Nadine REGNIER ROUET, Avocat à la Cour, spécialisé en droit social, nous apporte son expertise et son regard sur l’actualité du droit social.
Devinette : elles ont vu le jour durant l’été 2008 ; employeurs et salariés en signent 20.000 en moyenne par mois ! De quoi s’agit-il ?
En mai 2010, 19.502 ruptures conventionnelles ont été homologuées par le Ministère du Travail. En tout, ce sont 320.000 contrats de travail qui se sont terminés « à l’amiable » depuis l’instauration de ce mode de rupture « en douceur » du contrat de travail.
La rupture conventionnelle des articles L 1237-11 et suivants du Code du travail a beaucoup d’atouts :
Elle est, notamment, accessible aux représentants du personnel avec cette réserve que la convention de rupture doit alors être autorisée par l’inspection du travail compétente (article L 1237-15).
Les statistiques de Pôle Emploi démontrent qu’elle permet aussi de se séparer en douceur des seniors…
Elle ouvre droit à une indemnité de rupture versée par l’entreprise au salarié -elle n’est donc pas « indolore » pour l’entreprise ! – et aux allocations de Pôle Emploi, comme dans le cas d’un licenciement. C’est d’ailleurs ce qui en fait le succès auprès des salariés.
L’indemnité de rupture est au moins égale à l’indemnité légale de licenciement, mais atteint le montant de l’indemnité conventionnelle de licenciement dans les entreprises relevant de branches d’activité représentées par le Medef, la CGPME ou l’UPA, soit la majeure partie des cas de recours.
L’indemnité de rupture suit le même régime social et fiscal que l’indemnité de licenciement (sauf pour les salariés seniors qui peuvent faire valoir leurs droits à la retraite d’un régime de base, pour lesquels elle est soumise aux cotisations sociales).
La rupture conventionnelle fait même mieux que le licenciement puisqu’une faible ancienneté de moins d’un an du salarié candidat à la rupture conventionnelle lui permet malgré tout de bénéficier de l’indemnité de rupture au prorata des mois de présence à l’effectif de son employeur. C’est encore une bonne raison d’opter pour ce mode de rupture du contrat de travail.

Données fournies:

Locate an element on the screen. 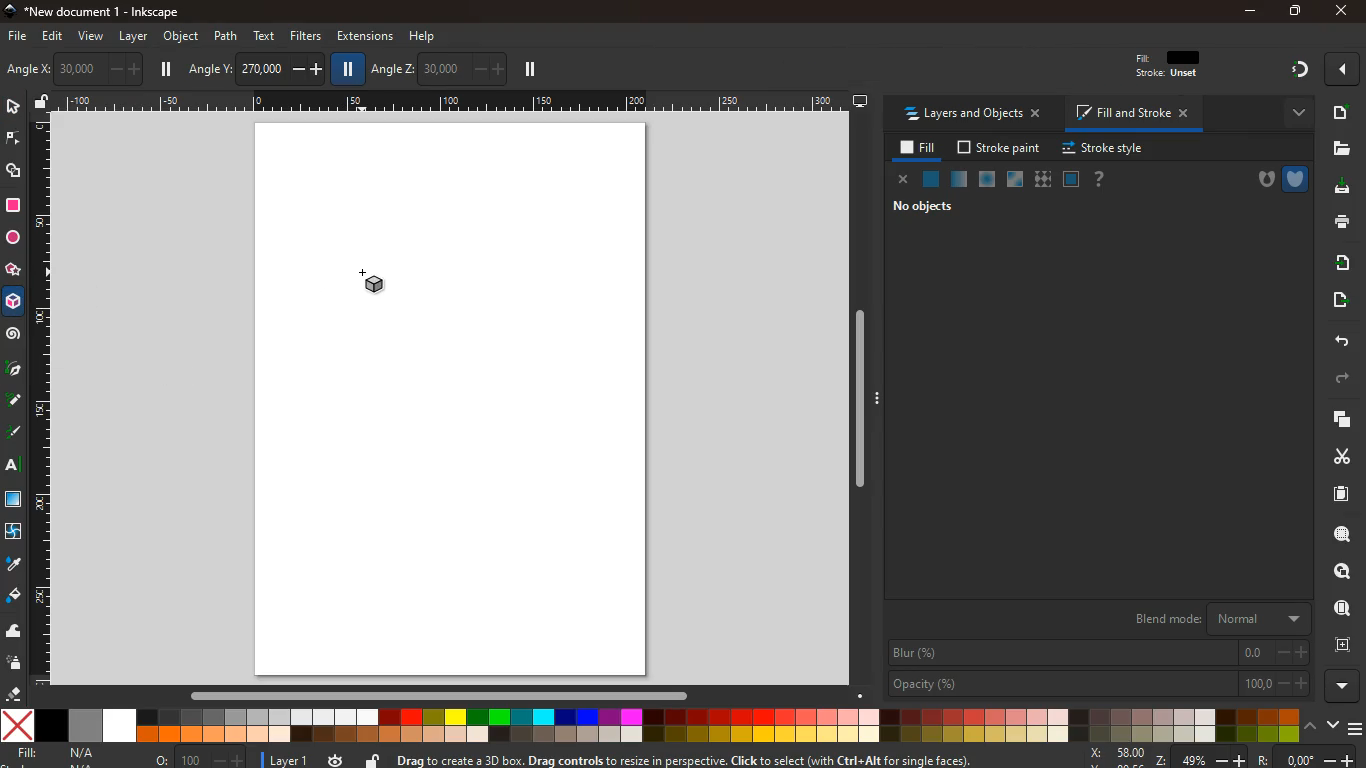  receive is located at coordinates (1336, 262).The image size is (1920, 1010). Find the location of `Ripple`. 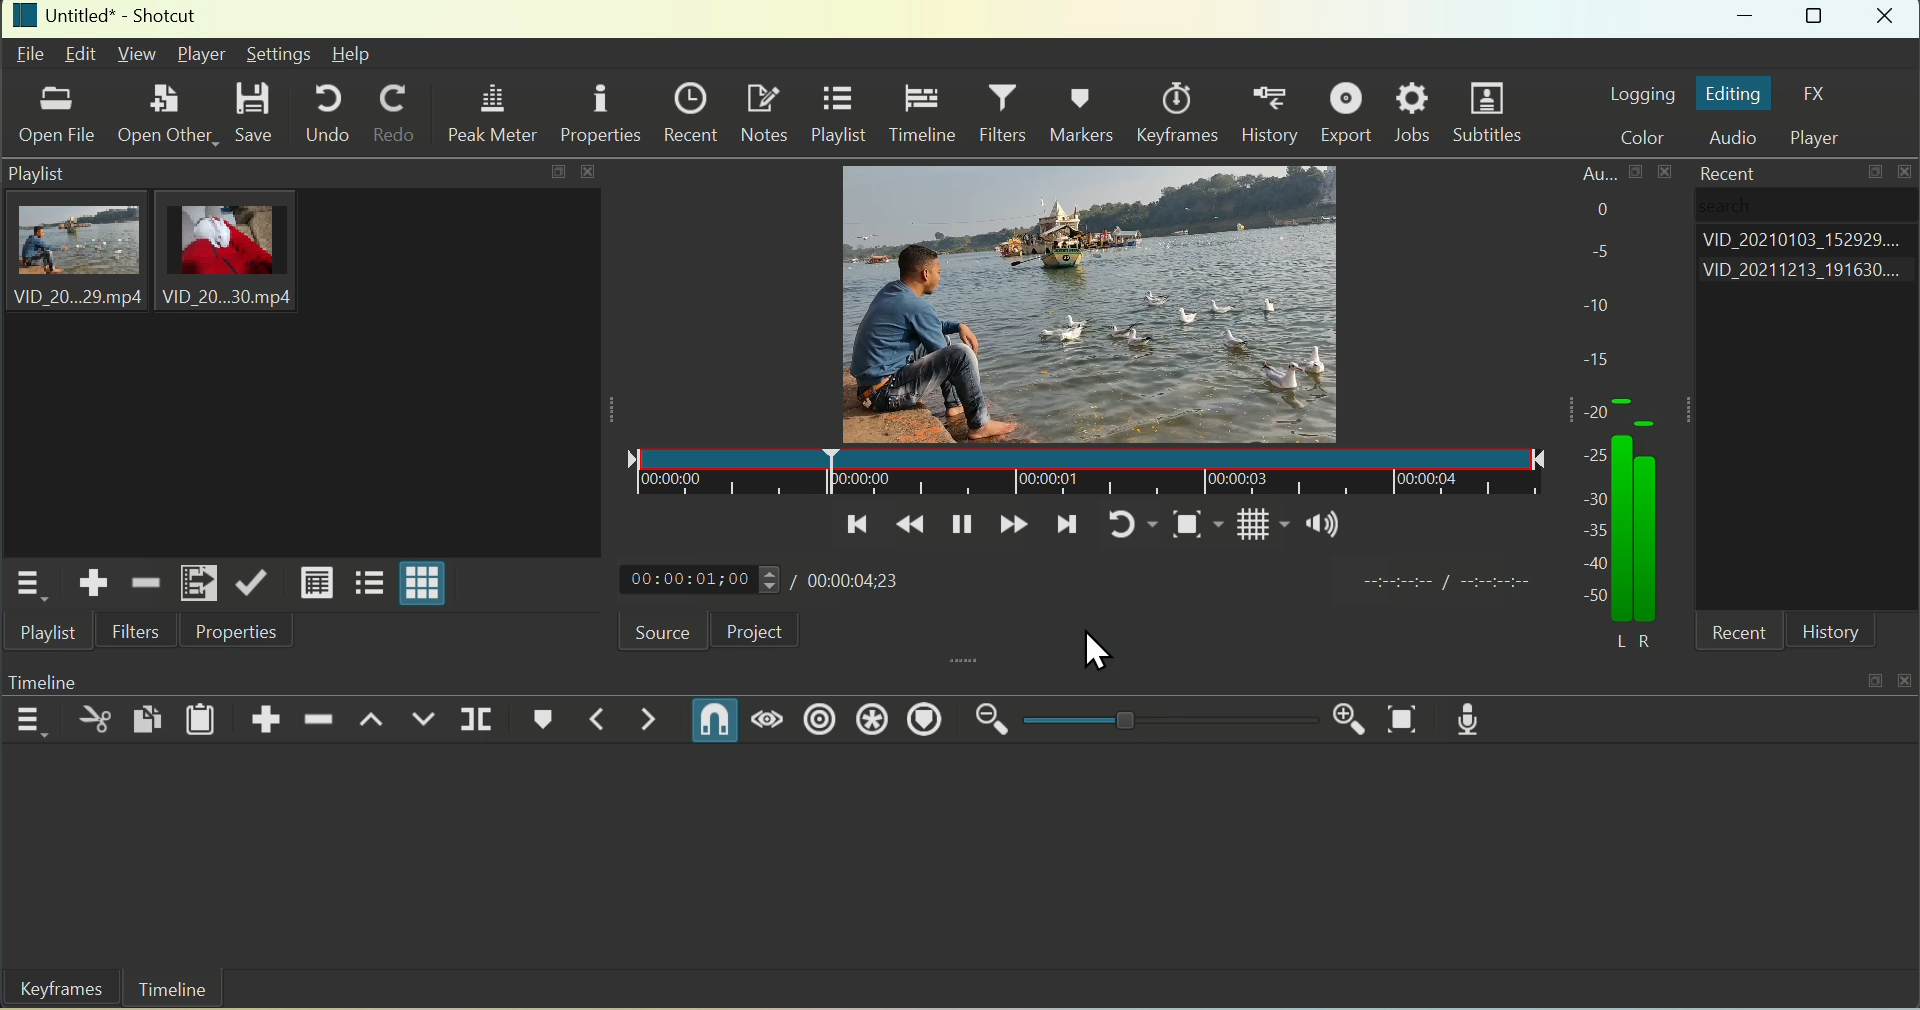

Ripple is located at coordinates (820, 720).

Votre travail:
**A)** Répondez à ces questions d'après l'extrait :
(i) Combien de ruptures conventionnelles le Ministère du Travail a-t-il homologuées en mai 2010 ?
(ii) Quelle autorité doit autoriser la convention de rupture d'un représentant du personnel ?
(iii) À quel montant l'indemnité de rupture est-elle au moins égale ?
**B)** Recopiez mot pour mot le passage de l'extrait qui commence par « En mai 2010, 19.502 » et se poursuit jusqu'à « (article L 1237-15). ».
Les données proviennent d'une autre source.

Réponses attendues:
**A)**
(i) 19.502.
(ii) L'inspection du travail compétente.
(iii) À l'indemnité légale de licenciement.

**B)**
En mai 2010, 19.502 ruptures conventionnelles ont été homologuées par le Ministère du Travail. En tout, ce sont 320.000 contrats de travail qui se sont terminés « à l’amiable » depuis l’instauration de ce mode de rupture « en douceur » du contrat de travail.
La rupture conventionnelle des articles L 1237-11 et suivants du Code du travail a beaucoup d’atouts :
Elle est, notamment, accessible aux représentants du personnel avec cette réserve que la convention de rupture doit alors être autorisée par l’inspection du travail compétente (article L 1237-15).